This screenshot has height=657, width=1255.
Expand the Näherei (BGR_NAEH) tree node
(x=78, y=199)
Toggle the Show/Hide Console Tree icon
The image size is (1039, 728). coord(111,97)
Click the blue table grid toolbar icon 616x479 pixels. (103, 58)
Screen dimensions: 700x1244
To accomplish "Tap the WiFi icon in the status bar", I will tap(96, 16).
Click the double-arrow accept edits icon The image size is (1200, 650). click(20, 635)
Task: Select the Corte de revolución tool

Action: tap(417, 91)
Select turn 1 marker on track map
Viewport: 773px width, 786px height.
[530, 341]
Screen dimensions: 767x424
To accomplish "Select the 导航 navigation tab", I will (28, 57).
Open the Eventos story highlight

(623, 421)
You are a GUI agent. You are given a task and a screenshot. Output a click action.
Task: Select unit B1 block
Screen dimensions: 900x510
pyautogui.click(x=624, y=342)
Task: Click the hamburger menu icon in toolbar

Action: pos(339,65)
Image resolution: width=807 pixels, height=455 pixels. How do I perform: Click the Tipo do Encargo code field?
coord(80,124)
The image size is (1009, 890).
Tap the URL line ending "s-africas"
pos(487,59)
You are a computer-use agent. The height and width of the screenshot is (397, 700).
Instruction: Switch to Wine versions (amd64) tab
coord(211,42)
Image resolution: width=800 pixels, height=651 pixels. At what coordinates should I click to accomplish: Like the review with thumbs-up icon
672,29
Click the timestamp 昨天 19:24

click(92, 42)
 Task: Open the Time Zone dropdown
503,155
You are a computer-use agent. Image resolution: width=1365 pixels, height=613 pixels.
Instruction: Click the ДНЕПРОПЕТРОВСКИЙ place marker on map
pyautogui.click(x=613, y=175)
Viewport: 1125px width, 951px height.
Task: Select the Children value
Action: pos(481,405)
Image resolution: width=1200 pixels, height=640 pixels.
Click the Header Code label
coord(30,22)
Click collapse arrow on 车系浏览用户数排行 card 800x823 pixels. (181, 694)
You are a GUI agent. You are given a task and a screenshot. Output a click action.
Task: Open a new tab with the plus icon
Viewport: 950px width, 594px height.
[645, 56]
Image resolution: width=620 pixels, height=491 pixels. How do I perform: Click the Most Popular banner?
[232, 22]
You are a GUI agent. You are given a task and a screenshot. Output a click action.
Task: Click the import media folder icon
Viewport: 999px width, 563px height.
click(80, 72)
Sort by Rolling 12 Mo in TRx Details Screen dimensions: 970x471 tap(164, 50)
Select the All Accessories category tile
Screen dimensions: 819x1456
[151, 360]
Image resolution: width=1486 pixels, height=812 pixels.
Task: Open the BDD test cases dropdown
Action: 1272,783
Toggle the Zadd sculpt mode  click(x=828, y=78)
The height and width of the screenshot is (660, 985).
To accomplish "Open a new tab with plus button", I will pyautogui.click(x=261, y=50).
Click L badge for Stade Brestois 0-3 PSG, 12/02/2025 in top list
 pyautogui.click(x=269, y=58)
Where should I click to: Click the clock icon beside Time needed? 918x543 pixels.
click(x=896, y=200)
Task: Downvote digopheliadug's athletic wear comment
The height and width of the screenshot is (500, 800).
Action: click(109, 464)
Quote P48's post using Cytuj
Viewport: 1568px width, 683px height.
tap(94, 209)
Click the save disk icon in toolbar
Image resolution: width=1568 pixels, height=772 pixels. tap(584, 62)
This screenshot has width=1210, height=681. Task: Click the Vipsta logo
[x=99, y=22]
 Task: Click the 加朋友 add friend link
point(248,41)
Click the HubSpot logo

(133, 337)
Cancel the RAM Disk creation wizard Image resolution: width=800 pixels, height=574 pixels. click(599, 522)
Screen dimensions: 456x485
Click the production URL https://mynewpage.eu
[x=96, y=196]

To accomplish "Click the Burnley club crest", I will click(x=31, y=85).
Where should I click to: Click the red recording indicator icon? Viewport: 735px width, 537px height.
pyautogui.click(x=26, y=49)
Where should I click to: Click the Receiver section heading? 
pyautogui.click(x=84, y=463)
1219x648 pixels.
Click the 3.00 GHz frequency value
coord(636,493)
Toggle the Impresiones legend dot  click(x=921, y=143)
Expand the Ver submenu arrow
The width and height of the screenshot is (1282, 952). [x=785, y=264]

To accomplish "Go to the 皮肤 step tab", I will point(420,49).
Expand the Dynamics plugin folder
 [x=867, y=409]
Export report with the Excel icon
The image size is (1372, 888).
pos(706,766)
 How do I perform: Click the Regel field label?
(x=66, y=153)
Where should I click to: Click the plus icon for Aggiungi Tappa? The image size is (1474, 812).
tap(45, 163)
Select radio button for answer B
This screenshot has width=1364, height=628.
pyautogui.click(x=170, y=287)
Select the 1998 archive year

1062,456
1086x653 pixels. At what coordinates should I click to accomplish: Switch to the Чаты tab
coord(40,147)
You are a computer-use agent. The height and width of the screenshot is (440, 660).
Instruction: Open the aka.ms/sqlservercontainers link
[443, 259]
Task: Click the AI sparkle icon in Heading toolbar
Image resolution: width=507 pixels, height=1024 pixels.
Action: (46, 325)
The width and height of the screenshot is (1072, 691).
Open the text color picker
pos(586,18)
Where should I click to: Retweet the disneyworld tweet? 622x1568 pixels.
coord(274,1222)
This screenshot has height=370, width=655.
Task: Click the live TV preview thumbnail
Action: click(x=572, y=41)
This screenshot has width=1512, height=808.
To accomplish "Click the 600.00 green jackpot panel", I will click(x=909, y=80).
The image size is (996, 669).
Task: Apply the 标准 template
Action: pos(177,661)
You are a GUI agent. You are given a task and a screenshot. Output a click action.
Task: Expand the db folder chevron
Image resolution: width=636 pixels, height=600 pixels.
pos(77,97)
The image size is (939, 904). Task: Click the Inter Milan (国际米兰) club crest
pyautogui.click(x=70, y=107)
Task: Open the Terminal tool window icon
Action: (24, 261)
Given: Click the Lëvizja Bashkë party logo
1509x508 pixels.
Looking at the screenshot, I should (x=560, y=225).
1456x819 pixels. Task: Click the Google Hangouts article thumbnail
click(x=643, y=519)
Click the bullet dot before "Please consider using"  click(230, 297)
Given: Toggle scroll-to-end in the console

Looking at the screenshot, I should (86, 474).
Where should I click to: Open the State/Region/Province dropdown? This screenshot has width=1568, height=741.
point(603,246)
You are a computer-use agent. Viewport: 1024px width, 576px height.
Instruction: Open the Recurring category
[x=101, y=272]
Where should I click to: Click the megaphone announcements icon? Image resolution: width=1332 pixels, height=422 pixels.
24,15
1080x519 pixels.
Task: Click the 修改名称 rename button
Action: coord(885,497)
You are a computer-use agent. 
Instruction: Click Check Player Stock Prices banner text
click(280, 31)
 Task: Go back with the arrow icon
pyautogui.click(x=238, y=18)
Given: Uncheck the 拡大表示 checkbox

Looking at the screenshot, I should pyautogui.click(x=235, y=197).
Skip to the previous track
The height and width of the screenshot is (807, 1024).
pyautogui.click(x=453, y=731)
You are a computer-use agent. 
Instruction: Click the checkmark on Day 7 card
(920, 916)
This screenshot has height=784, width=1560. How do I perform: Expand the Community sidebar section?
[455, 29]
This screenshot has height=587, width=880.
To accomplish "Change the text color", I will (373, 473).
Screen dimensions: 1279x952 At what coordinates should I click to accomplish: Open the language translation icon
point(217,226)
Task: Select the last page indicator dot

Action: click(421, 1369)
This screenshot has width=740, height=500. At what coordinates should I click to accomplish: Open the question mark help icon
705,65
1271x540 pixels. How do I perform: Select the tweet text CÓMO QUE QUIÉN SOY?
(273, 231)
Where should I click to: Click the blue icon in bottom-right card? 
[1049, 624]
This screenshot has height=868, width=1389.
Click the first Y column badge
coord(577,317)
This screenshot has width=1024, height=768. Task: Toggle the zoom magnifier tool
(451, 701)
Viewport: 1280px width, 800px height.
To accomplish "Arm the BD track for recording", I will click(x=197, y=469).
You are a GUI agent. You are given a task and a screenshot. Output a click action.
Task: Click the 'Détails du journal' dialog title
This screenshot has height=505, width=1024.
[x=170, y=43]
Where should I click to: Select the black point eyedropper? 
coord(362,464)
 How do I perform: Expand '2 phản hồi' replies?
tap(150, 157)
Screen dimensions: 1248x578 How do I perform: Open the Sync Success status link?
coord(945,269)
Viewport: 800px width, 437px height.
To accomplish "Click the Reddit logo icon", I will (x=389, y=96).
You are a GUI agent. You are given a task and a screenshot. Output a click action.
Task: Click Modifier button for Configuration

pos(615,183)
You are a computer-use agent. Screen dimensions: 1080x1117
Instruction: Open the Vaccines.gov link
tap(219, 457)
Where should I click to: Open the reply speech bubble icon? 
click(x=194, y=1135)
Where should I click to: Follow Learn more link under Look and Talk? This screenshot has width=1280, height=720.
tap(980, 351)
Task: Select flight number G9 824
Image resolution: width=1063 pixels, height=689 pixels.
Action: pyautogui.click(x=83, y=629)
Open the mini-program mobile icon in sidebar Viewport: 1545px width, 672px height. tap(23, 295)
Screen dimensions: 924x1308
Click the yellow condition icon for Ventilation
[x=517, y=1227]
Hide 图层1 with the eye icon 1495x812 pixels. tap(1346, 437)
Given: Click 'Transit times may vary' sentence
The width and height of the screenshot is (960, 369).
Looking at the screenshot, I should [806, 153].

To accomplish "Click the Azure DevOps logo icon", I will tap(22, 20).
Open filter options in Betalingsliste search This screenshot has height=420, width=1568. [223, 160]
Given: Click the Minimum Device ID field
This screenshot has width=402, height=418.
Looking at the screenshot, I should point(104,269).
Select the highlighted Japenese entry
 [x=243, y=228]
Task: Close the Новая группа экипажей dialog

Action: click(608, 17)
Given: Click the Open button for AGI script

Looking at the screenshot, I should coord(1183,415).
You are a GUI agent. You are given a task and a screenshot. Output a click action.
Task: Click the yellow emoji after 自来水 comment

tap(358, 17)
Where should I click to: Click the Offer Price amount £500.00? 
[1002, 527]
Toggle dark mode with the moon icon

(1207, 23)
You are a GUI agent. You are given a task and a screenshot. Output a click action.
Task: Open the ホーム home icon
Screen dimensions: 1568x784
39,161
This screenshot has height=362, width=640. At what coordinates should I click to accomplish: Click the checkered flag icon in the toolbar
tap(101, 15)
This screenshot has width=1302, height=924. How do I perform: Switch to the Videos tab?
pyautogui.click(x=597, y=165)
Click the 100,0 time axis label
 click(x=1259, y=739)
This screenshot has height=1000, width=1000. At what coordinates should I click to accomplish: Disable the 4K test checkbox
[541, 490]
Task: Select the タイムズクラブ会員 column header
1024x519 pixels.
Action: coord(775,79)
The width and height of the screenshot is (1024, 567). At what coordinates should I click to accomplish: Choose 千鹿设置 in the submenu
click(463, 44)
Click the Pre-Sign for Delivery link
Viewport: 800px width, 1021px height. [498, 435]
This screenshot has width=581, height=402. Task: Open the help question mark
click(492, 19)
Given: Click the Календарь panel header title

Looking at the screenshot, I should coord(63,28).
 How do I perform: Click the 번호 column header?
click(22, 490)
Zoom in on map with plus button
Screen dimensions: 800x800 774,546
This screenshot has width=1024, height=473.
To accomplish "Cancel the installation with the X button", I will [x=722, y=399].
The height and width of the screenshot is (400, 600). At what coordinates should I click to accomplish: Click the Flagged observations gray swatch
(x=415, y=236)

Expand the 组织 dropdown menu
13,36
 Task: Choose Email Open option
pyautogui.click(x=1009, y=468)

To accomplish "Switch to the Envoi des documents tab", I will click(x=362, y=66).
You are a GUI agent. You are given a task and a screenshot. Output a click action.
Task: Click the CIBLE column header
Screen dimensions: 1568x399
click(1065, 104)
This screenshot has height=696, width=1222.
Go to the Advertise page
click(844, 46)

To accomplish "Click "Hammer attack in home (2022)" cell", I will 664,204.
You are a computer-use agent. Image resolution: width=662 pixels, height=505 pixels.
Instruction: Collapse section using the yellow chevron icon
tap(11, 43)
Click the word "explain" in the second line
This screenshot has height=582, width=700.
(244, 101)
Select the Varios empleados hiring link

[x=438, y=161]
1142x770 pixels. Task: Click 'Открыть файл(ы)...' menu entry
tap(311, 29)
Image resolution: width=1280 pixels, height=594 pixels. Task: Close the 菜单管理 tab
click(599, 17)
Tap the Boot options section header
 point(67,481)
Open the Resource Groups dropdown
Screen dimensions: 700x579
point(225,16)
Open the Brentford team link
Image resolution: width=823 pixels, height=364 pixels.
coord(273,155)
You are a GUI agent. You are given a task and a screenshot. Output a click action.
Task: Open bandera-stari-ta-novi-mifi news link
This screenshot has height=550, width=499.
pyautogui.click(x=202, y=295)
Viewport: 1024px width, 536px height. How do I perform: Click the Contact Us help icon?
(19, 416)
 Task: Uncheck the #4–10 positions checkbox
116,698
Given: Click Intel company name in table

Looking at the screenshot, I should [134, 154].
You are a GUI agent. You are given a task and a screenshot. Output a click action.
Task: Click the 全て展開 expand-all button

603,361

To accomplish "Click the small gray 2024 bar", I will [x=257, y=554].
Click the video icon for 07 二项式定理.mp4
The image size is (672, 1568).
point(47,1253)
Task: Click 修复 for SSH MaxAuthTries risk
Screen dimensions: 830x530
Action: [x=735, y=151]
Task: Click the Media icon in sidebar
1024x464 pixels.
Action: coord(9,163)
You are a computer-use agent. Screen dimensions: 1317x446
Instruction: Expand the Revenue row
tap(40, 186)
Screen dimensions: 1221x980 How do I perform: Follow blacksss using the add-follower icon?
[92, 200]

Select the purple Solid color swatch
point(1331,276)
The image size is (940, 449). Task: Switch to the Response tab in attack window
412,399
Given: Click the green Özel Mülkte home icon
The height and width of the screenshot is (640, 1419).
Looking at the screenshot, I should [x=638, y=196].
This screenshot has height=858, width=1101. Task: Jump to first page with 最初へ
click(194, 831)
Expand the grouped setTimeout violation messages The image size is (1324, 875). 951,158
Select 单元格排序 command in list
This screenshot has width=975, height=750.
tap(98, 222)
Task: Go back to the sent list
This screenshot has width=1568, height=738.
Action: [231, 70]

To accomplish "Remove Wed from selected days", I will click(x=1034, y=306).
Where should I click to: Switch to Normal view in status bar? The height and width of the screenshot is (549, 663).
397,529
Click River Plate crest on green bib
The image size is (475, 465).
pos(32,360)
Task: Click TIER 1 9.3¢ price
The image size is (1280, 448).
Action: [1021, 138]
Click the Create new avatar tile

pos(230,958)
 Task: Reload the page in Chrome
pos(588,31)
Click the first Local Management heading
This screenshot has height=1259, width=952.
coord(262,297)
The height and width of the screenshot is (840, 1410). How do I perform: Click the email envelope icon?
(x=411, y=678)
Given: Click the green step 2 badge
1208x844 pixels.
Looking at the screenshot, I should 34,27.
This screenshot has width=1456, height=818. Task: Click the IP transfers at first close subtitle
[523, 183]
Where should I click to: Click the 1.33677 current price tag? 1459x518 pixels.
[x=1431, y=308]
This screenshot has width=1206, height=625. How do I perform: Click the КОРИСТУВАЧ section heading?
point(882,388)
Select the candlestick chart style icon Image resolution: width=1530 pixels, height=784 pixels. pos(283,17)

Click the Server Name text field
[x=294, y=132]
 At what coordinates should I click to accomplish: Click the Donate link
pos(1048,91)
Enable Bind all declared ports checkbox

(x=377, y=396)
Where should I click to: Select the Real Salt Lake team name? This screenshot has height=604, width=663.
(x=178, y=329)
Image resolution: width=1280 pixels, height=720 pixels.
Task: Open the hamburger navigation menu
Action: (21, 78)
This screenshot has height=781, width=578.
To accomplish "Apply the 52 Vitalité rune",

PROBLEM DESCRIPTION>
All that is needed is a number: the count of lines in the listing that hold "Cancel".

OUTPUT OF THE EXERCISE>
2